Amazon's launch in Singapore last month marks the internet giant's official entry into South East Asia. Sophie Tuson explores why the region, and Singapore in particular, provides such fertile ground for e-commerce businesses in search of growth.
Last month Amazon launched its e-commerce services (Amazon Prime and Amazon Prime Now) in Singapore. The move sees Amazon establish a 100,000sq ft warehouse in the city-state (its largest facility in an urban centre). The highly-coveted launch follows hot on the heels of other big ticket entrants to the e-commerce market in Singapore, including Alibaba which acquired South East Asia's largest e-commerce site Lazada last year.
One thing seems clear: the battle for the Asian e-commerce market is hotting up. But why are such large household names flocking to South East Asia (and Singapore in particular) and what does this reveal about the opportunities for growth in the region's internet economy?
A recent report conducted by Google and Singapore-based wealth fund Temasek, suggests that South East Asia is the fastest growing internet economy in the world with 3.8 million users 'coming online' every month. Astonishingly, this internet economy is expected to reach $200 billion by 2025, largely driven by the growth in the e-commerce market. Indeed, the Singapore e-commerce market alone is expected to expand by 11.2% by 2021 which would bring it up-to-speed with both Canada and Australia.
But what exactly is driving such seismic growth in the region? Commentators have pinpointed a number of factors which, when combined, provide fertile ground for e-commerce companies seeking international expansion. First, South East Asia has a thriving, young demographic with over 70% of the region's population under 40. Combine this with a burgeoning and affluent middle class and rapidly increasing internet access across the region (it is expected that over 80% of South East Asia will have internet access by 2025), and it is easy to see why the South East Asian region offers e-commerce operators such a healthy new consumer market to tap into.
Limited access to 'bricks and mortar' retail stores in the region (particularly in the more remote islands of Indonesia and the Philippines) also makes online shopping an attractive proposition. Further, the anticipated move away from 'Cash on Delivery' payment channels to a more effective e-payment ecosystem means that the risk for e-commerce merchants delivering to these new Asian markets is reduced.
The Singapore Appeal
It is no coincidence that the likes of Amazon and Alibaba have chosen Singapore for their South East Asian debuts. With its more westernised culture of consumer consumption, established e-payment system and its position as a regional hub, the Singapore market offers tech giants an appealing environment in which to test-bed strategies before building out their regional services. With commercial sensitivities around data protection also keenly felt by many e-commerce providers, Singapore's more robust cybersecurity landscape offers companies more reassurance than other parts of South East Asia. Henry Low, director of Amazon Prime's Singapore operations, has described the city-state's appeal: "Singapore consumers are busy; they love convenience and love the idea of having a range of products… This matches [Amazon's] proposition exactly."

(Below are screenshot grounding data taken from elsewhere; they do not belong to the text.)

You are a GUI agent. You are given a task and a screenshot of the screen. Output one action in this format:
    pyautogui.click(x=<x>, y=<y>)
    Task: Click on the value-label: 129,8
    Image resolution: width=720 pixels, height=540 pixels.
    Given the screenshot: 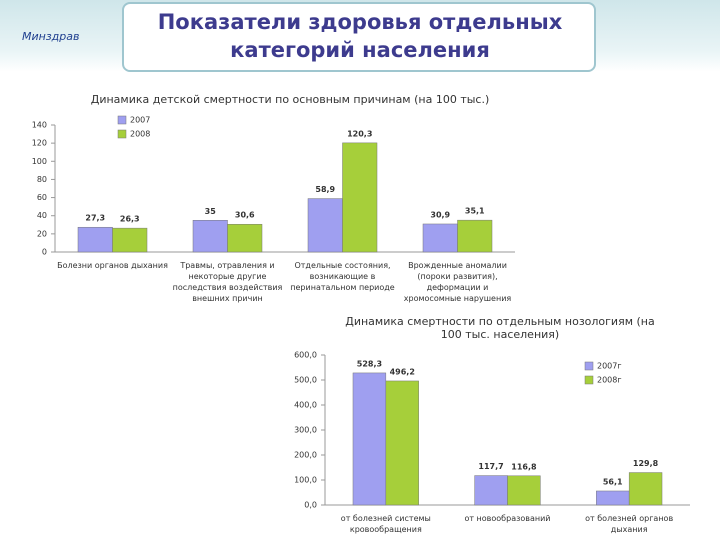 What is the action you would take?
    pyautogui.click(x=646, y=464)
    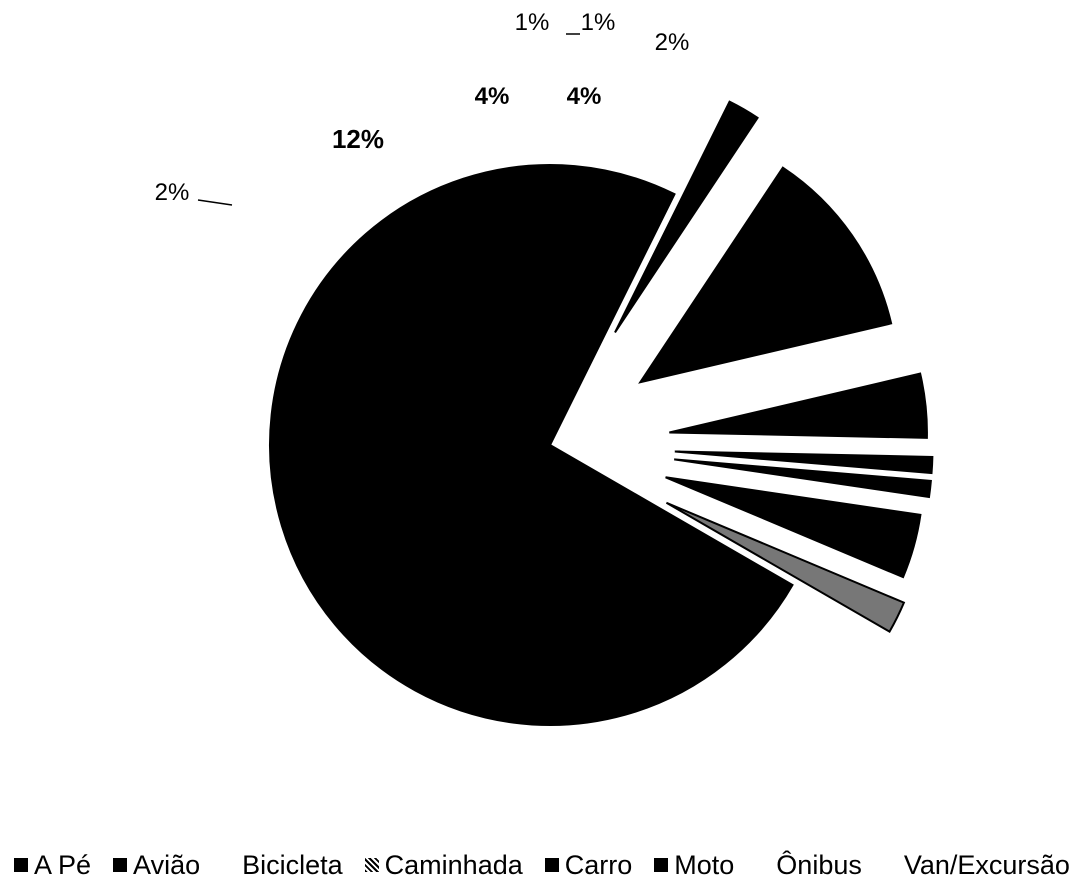 This screenshot has width=1069, height=892. What do you see at coordinates (584, 96) in the screenshot?
I see `data-label-onibus: 4%` at bounding box center [584, 96].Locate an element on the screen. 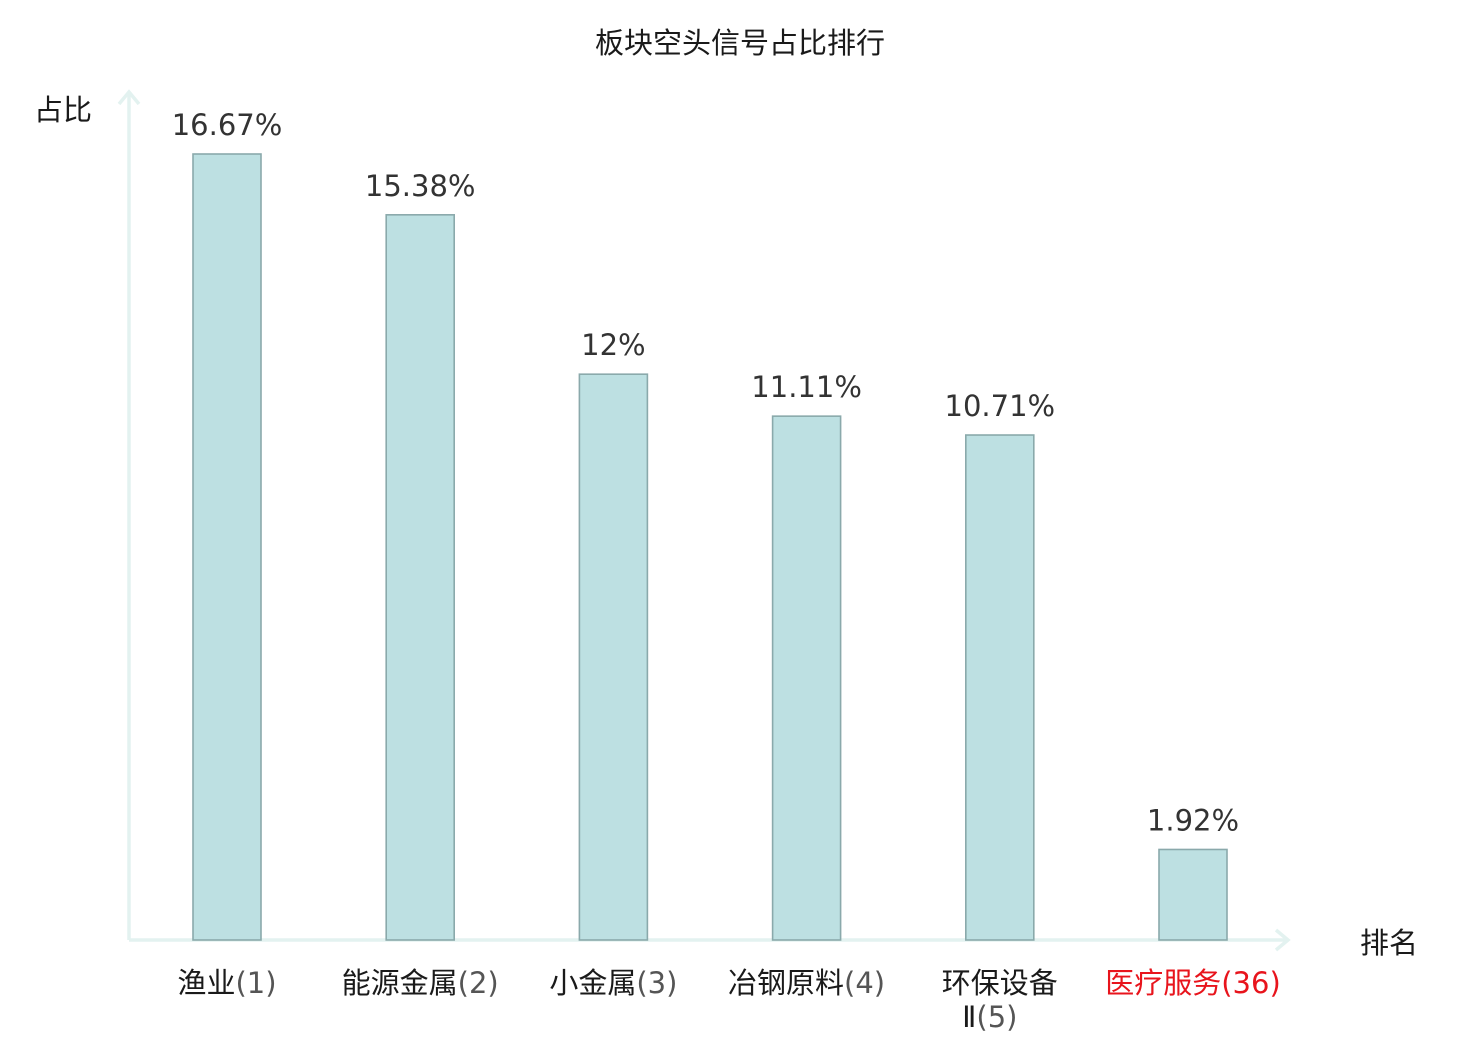 This screenshot has width=1480, height=1040. category-tick-label: 渔业(1) is located at coordinates (226, 983).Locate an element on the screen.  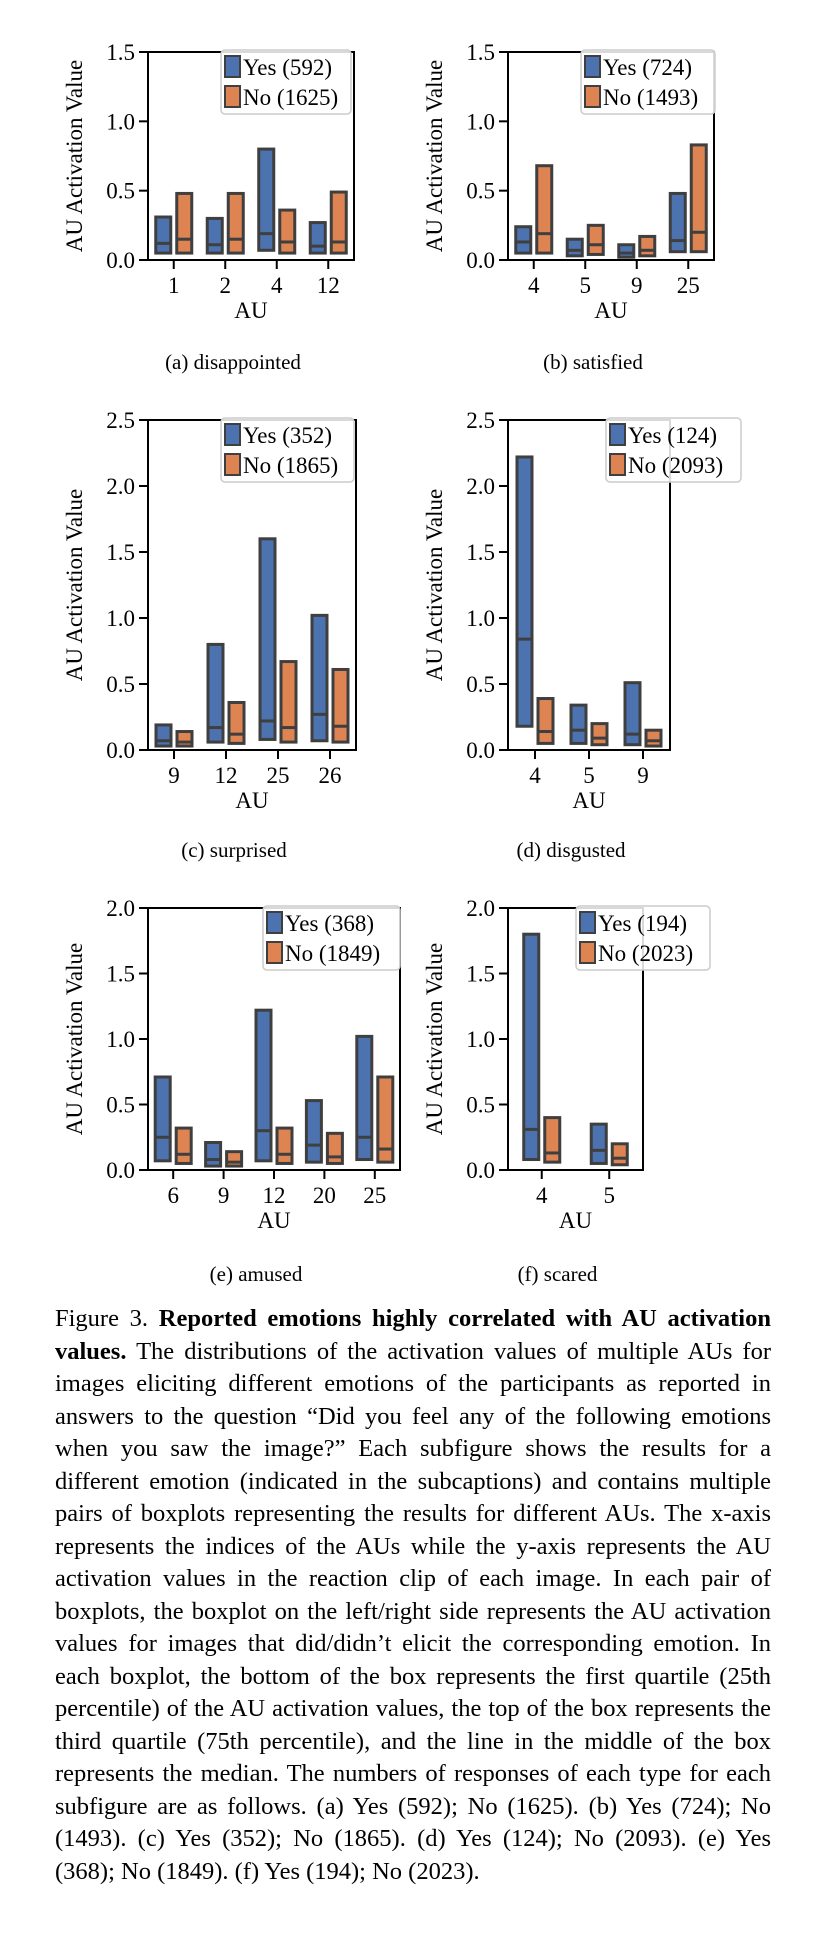
legend-entry: Yes (724) is located at coordinates (648, 68).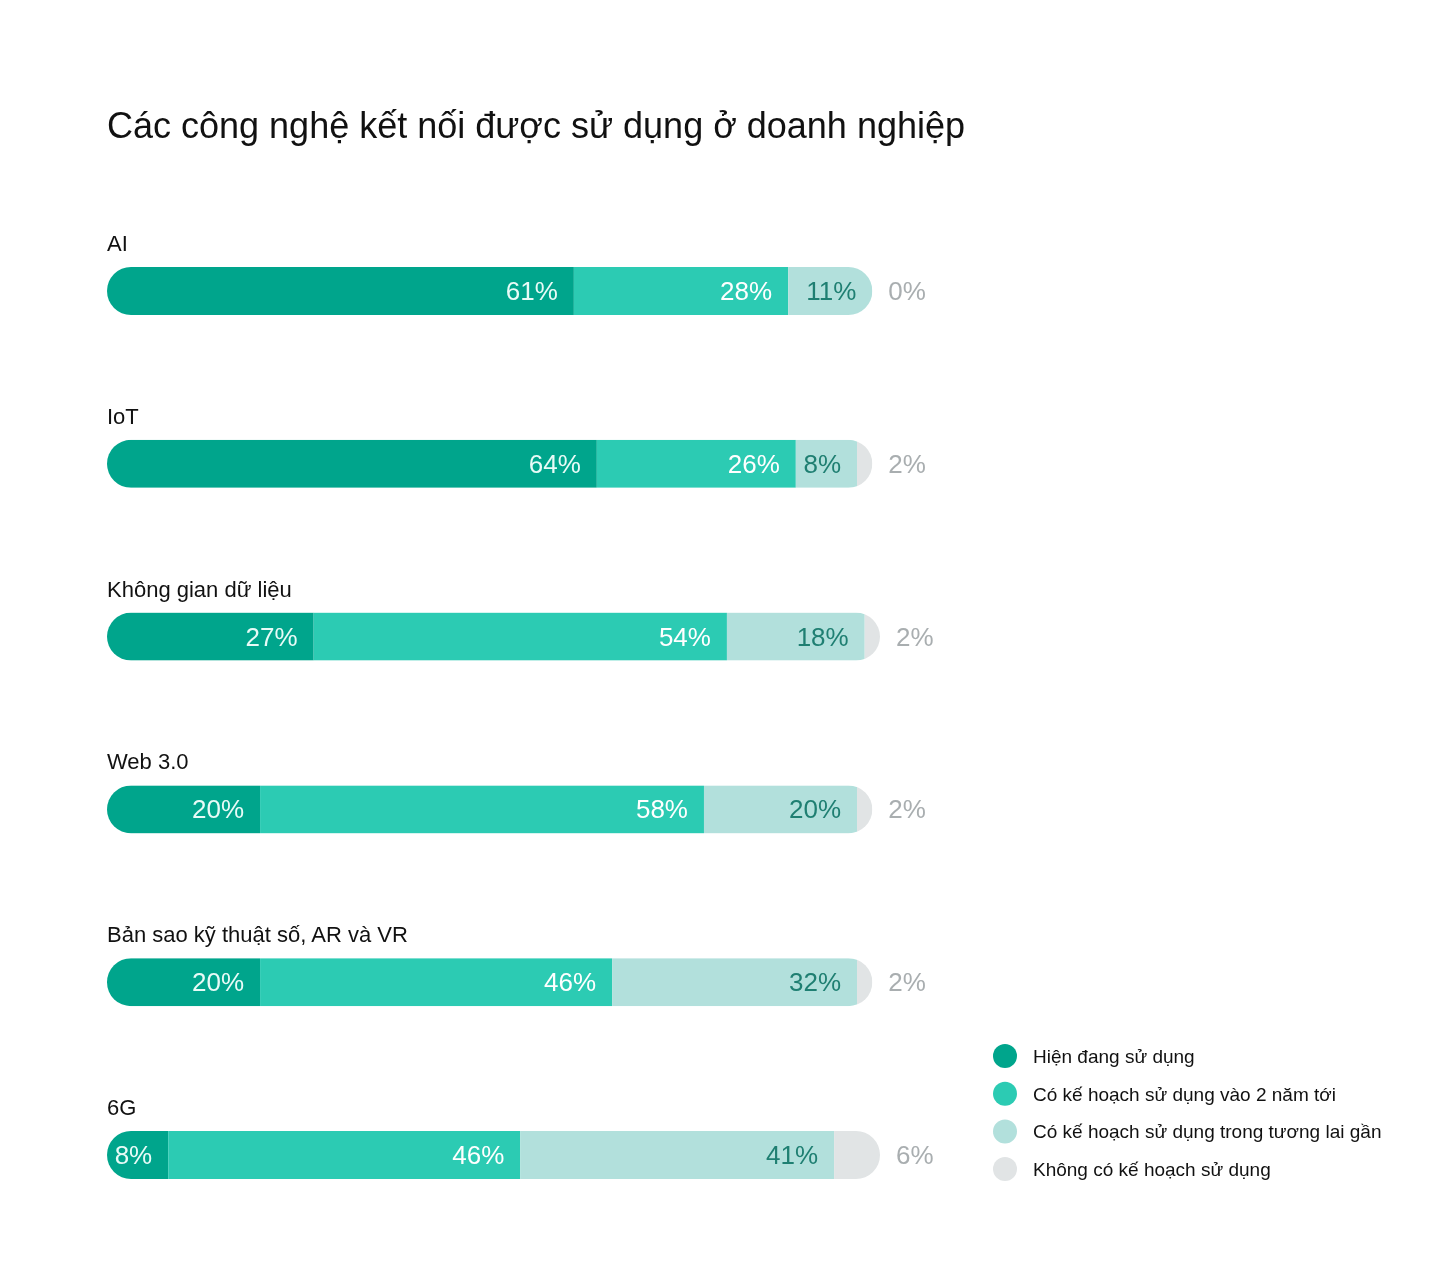  I want to click on legend-label: Hiện đang sử dụng, so click(1114, 1056).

Indeed all the signs suggest that investment in Singapore is a strategic move. Within the first few days of the launch of its 2-hour Prime Now delivery service in Singapore, the Prime Now App was downloaded over 11,000 times and Amazon was so overwhelmed by orders that it was forced to hire Uber drivers to help fulfil its deliveries.
Watch this Space
If the stats are anything to go by, the future of the e-commerce market in Singapore and the wider South East Asian region looks bright. Growing numbers of e-commerce providers entering the market can only be good news for customers as this will inevitably encourage fiercer competition and enhance consumer choice. What remains to be seen is how the battle for the Asian e-commerce market will affect the hundreds of Asian start-ups also trying to break into this space. Will they, like Lazada, be able to ride on the waves of the e-commerce movement or will they be forced to consolidate and/or be subsumed by larger regional players?
Time will tell, but for now retail-loving Singaporeans are enjoying the benefits of Amazon's rapid delivery service. Amazon's ever-increasing dominance continues; although it's early days, all the signs suggest that the company's investment looks set to pay off. With this in mind, it's likely to be just a matter of time before other big players follow suit. Watch this space.